# Best Cut of Roast Beef for Thinly Sliced Warm Roast Beef Sandwiches?



## beaulieub (Nov 7, 2017)

I'm attempting to build up my Thursday bar business by serving a nice quality, warm, rare roast beef sandwicheson a Miami Onion Roll at a discounted price. I've seen this done back in the New England area with much success. I'm not sure what cut of beef to use. I'd like to thinly slice this and serve it warm on a buttered and toasted onion roll.

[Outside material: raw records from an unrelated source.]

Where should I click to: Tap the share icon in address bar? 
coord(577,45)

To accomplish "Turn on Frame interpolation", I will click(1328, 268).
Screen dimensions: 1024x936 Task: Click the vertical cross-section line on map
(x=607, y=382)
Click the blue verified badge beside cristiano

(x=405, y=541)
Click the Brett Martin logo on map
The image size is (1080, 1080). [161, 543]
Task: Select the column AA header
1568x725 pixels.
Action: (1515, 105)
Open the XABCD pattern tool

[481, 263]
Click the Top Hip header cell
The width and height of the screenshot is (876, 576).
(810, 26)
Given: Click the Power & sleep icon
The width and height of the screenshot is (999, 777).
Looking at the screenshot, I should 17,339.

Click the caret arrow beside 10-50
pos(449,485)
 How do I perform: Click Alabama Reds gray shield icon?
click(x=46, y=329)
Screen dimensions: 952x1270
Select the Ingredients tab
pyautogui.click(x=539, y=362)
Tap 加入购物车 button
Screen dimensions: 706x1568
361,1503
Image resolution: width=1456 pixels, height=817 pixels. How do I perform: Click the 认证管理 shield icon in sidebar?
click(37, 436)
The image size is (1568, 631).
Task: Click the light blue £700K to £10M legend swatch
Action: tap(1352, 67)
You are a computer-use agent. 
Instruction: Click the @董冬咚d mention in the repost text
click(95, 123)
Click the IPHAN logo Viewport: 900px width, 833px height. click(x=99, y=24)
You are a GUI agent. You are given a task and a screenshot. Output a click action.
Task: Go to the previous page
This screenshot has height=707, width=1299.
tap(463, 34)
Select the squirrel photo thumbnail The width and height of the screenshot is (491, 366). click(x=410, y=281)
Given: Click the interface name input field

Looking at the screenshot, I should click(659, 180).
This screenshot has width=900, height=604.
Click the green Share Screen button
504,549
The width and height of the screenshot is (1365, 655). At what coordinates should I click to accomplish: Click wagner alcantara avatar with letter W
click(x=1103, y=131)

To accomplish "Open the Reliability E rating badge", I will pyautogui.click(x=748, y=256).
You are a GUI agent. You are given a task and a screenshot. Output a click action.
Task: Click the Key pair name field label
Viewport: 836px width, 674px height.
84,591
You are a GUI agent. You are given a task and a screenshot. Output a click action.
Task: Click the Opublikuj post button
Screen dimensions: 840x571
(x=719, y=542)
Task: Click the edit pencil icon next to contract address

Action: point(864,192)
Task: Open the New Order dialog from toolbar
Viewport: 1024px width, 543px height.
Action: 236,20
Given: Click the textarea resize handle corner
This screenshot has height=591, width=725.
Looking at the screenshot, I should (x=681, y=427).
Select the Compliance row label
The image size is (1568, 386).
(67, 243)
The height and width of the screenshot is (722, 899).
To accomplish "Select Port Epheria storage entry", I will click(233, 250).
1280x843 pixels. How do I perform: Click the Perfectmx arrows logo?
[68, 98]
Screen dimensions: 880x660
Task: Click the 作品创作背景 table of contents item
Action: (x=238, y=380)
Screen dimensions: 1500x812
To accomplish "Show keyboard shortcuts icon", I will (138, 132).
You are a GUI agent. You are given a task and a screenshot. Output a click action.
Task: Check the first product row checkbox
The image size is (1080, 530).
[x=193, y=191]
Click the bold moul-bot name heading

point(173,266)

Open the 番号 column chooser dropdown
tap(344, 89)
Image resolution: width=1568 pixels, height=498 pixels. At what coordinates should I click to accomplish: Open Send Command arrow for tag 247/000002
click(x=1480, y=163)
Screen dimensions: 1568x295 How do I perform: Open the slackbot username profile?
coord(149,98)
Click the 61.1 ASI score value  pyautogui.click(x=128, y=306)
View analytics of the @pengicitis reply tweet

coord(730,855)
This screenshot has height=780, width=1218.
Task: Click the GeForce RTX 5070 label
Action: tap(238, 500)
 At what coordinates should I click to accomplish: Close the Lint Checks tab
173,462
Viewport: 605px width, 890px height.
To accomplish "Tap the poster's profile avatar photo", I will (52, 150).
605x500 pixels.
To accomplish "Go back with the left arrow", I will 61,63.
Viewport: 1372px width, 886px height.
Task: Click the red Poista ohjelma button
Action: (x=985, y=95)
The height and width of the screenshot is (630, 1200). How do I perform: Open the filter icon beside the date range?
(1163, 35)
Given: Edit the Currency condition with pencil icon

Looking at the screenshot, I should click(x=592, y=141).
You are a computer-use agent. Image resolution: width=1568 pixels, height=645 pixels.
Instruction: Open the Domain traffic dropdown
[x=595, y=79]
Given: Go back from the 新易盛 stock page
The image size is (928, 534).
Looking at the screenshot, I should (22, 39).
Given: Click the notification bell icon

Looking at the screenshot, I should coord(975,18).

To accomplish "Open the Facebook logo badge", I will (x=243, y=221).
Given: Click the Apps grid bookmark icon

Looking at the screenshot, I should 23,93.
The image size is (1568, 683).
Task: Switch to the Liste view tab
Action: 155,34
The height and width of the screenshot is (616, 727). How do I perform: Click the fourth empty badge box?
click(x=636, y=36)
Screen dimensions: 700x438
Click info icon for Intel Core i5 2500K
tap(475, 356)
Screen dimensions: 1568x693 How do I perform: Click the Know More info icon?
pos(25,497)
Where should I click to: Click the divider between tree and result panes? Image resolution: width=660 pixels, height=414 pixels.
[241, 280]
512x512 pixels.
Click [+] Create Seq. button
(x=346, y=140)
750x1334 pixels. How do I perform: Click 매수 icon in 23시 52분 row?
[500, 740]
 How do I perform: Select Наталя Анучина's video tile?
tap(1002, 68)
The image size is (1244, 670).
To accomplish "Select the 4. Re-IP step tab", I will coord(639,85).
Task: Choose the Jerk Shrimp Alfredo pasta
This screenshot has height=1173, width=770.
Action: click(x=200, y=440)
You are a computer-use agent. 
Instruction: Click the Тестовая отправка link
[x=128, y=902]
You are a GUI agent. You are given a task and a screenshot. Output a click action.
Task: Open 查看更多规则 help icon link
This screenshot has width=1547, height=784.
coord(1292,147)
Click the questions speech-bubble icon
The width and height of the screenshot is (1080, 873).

Any suggestions would be appreciated.

Thanks in advance.


----------



## chefbillyb (Feb 8, 2009)

I always use Top Round as long as it's sliced thin. The top round has good flavor for sandwiches. For some ideas looks at the Beef on weck in New York state. The other one would be Defontes in NYC. These are melt on your mouth sandwiches. I just wanted to give you a visual of what these sandwiches look like.


----------



## chefwriter (Oct 31, 2012)

Top round is the typical choice, thinly sliced, plenty of it. A bit of horseradish mayo sauce on top. There was a local chain here years ago called Nebas that served those on a round sesame seed bun with tater tots. They went out of business but only because of partnership issues. The sandwiches were delicious and very popular. 
If memory serves me correctly, back in the day they kept the meat warm under a heat lamp and sliced it to order or nearly so. Then warm on the bun with a side of au jus. Don't think the current regulations would allow that process now but serving them warm was part of the experience. A current local chain does a similar sandwich by dipping the meat in warm jus before serving, but the meat is cooked and refrigerated ahead of time now as per current regulations. 
I remember the top round had some seasoning on the outside but nothing too special or exotic. I think kosher salt and pepper would be close.


----------



## chefbuba (Feb 17, 2010)

Top round as the others have said. I used to roast off two a week for cold sandwiches and French dips on my food truck. Roasted whole straight out of the bag, salt, pepper, granulated onion and garlic, lots of it. 
I roasted at 350 and pulled at 110, let it cool then refrigerate overnight. 
Quarter and trim, slice thin against the grain.


----------



## kuan (Jun 11, 2001)

You can even buy it already roasted, not that I suggest you do, but in case...


----------



## koukouvagia (Apr 3, 2008)

I saw an episode on Lidia and she made Italian roast beef and she used top round.


----------



## maryb (Mar 21, 2008)

To meet a good price point the top round as mentioned. If you can boost the price a sirloin roast has more flavor. I always use the sirloin roasts I get with my quarter of beef to make sandwiches. Slow smoke it with a good salt/pepper/onion & garlic powder crust. Slice really thin then pile on a buttered and toasted bun. Au jus on the side along with horseradish of some form(in cream, mayo, plain, etc), optional would be a good coarse grain brown mustard with some bite...


----------



## beaulieub (Nov 7, 2017)

hey Guys,

Thanks for the responses I think you all understand what I'm looking for here. I was thinking a Top 
Round and glad you all agreed. I like to season it with Garlic, onion powders, black pepper, small amount of rosemary and some thyme. My secret (I think) is to also to use fennel seed. It gives it a wonderful aroma and most people don't know what it is. I'm sure a foodie wouldn't be fooled though. Like a million years ago (lol) I worked for a caterer that was know for a killer prime rib. Everyone in the area (Massachusetts) used to comment about how unique his prime was. At the time I was working the front of the house so paid no attention but many years later his sister told me he used to use pickling spice to season the beef. As soon as she said it, and now that I was a chef, it all seemed so clear. I've never tried it myself but keep telling myself that I will someday. I imagine he must have ground it up cause I never remember any seeds or woody bay leaves in my mouth.

Again, thanks for your help and as a newbie here I certainly appreciate it.

Bert
Tamarack Cafe & Tavern
Roll, AZ


----------



## chefbuba (Feb 17, 2010)

Also keep in mind that lets say a raw price is $3.50 lb, finished, trimmed cost will be at about $5 lb.


----------